Encadrement de l’habitat inclusif et de son forfait

Décret n° 2019-629 du 24 juin 2019 relatif aux diverses dispositions en matière d'habitat inclusif pour les personnes handicapées et les personnes âgées mentionné au titre VIII du livre II du code de l'action sociale et des familles

Arrêté du 24 juin 2019 relatif au modèle du cahier des charges national du projet de vie sociale et partagée de l’habitat inclusif 

 

Les textes relatifs à la mise en œuvre de l’habitat inclusif ont été publiés le 25 juin dernier. Ce modèle d’habitat intermédiaire, prévu dans la cadre de la Loi Elan (article 128) et consacré à l’article L. 281-1 du Code de l’action sociale et des familles (CASF), permet aux personnes d’accéder à un logement autonome en milieu ordinaire, avec des services associés d’établissement médico-social tel qu’un service d’aide et d’accompagnement à domicile ou un service polyvalent d’aide et de soins à domicile. Édition du 25  juin 2019

Un décret, tout d’abord, daté du 24 juin 2019, vient définir les obligations du « porteur de l’habitat inclusif » soit de la personne morale chargée d’assurer le projet de vie sociale et partagée de l’habitat inclusif. Il peut s’agir d’une association, d’une collectivité, d’un opérateur social ou médico-social etc. Parmi celles-ci figurent notamment l’élaboration du « projet de vie sociale et partagée en étroite concertation avec les habitants », « l’animation et la régulation de la vie quotidienne de l’habitat inclusif » et la supervision de partenariats avec l’ensemble des acteurs locaux.

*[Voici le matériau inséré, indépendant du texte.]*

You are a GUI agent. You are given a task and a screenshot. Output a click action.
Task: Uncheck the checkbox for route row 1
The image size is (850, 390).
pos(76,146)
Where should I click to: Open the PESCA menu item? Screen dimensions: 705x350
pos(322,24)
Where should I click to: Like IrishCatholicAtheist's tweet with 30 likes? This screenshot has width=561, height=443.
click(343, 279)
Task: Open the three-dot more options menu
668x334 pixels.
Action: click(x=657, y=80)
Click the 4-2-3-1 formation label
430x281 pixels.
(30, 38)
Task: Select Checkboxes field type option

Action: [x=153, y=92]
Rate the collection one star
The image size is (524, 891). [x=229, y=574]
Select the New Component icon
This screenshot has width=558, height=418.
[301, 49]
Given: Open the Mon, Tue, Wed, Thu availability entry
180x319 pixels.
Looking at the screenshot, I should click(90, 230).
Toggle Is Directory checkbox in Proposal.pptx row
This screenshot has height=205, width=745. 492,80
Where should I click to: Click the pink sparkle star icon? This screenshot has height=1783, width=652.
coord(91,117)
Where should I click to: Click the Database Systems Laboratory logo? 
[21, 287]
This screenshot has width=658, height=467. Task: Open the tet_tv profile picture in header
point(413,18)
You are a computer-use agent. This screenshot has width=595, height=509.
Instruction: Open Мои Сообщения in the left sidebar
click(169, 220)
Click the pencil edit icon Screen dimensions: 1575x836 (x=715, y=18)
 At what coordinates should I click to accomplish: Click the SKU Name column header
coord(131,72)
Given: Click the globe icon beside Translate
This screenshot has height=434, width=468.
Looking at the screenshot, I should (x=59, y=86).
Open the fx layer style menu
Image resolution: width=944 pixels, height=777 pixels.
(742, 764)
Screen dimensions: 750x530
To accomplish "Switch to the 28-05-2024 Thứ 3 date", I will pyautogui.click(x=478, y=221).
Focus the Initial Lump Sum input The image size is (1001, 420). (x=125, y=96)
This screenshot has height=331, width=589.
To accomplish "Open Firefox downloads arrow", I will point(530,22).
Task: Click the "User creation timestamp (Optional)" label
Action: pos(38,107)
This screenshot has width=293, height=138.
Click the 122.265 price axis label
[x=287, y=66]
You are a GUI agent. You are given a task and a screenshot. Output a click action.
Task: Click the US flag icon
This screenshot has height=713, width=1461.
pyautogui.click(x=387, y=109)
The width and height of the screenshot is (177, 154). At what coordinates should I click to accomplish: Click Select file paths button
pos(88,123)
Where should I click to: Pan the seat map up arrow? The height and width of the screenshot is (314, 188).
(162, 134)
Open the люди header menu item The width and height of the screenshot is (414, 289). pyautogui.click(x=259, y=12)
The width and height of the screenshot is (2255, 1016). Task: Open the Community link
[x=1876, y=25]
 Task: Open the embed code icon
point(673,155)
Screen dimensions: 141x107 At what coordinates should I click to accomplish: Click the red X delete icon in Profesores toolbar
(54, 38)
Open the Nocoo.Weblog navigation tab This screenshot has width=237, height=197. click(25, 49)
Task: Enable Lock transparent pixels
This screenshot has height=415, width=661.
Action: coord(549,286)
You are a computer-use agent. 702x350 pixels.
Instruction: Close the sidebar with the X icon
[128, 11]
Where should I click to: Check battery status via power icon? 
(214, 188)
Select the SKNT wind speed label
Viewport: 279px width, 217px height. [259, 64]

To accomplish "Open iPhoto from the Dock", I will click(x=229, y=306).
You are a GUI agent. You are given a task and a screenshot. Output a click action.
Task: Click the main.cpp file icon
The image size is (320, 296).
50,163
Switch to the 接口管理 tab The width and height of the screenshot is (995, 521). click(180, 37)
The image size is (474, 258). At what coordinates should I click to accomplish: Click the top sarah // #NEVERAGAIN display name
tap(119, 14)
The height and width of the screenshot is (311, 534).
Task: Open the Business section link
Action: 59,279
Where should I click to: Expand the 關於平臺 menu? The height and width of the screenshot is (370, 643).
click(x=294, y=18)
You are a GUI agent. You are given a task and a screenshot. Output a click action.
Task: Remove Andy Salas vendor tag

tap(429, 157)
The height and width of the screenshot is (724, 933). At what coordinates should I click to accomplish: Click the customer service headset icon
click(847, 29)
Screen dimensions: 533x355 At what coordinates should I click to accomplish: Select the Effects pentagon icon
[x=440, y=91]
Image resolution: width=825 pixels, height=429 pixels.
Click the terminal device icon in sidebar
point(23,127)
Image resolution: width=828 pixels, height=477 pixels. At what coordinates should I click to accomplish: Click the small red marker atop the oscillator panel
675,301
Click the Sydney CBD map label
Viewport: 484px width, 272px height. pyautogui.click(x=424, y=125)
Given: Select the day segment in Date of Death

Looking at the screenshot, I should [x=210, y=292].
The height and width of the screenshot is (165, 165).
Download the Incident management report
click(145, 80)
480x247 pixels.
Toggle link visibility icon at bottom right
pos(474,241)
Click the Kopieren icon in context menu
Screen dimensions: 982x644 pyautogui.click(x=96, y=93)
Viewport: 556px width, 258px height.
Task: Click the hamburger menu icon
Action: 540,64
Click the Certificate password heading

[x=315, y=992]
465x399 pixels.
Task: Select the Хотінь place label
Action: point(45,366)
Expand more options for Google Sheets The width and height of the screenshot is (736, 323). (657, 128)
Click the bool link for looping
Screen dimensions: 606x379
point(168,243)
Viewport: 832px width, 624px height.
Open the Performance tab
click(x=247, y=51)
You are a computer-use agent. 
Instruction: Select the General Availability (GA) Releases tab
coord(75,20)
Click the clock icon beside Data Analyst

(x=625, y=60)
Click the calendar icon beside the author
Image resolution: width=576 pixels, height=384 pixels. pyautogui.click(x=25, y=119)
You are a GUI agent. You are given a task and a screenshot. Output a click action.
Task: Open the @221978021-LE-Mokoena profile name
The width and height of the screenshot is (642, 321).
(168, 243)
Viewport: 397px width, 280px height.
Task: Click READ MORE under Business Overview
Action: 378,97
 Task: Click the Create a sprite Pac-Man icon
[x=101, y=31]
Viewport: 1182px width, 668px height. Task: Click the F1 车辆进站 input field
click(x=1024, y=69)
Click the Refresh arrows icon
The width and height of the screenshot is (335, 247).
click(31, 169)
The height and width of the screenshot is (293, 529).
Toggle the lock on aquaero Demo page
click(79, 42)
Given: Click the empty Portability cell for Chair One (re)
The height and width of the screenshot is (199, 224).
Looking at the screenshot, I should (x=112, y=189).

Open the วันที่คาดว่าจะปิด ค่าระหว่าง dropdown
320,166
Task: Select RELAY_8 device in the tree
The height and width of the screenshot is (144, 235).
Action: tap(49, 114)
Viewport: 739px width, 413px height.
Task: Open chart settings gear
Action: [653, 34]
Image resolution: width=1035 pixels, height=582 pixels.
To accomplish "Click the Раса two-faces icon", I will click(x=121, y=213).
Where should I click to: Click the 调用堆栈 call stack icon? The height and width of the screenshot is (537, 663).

Ensuite, le décret fixe le montant, les modalités et les conditions de versement du forfait « habitat inclusif » attribué aux personnes et aux personnes âgées. Plus précisément sont visés deux catégories de personnes pouvant se voir attribuer ce forfait :

– les personnes handicapées titulaires de l’allocation aux adultes handicapés (AAH), de la prestation de compensation du handicap (PCH), de l’allocation compensatrice ou d’une pension d’invalidité, ou encore les personnes majeures orientées vers un établissement ou un service spécialisé par la commission des droits et de l’autonomie des personnes handicapées (CDAPH)

– les personnes âgées classées dans les groupes iso-ressources (GIR) 1 à 5.

Ce forfait est versé, par les agences régionales de santé (ARS), aux porteurs de projet qui ont répondu à un appel à candidatures et ont vu leur projet retenu. Le forfait pour ce mode d’habitat est compris entre 3.000 et 8.000 € par an et par habitant, dans la limite de 60 000€ par habitat inclusif. Par ailleurs, ce montant, objet d’une convention avec l’ARS, est modulé par cette dernière en fonction de différents critères tels que « le temps consacré à l’animation du projet de vie sociale et partagée par le ou les professionnels » ou « la nature et les caractéristiques des actions identifiées dans le cadre du projet de vie sociale et partagée dans l’habitat ».

L’arrêté du 24 juin 2019 quant à lui définit le cahier des charges, visé à l’article L. 281-1 du CASF, sur lequel repose un projet de vie sociale et partagée d’habitat inclusif.

Si l’initiative de l’habitat inclusif a été saluée, le cadre dessiné par les textes règlementaires semble encore trop restreint à la notion d’habitat inclusif pour plusieurs associations du secteur, notamment concernant les formes d’habitat possibles dont le périmètre est aujourd’hui limité.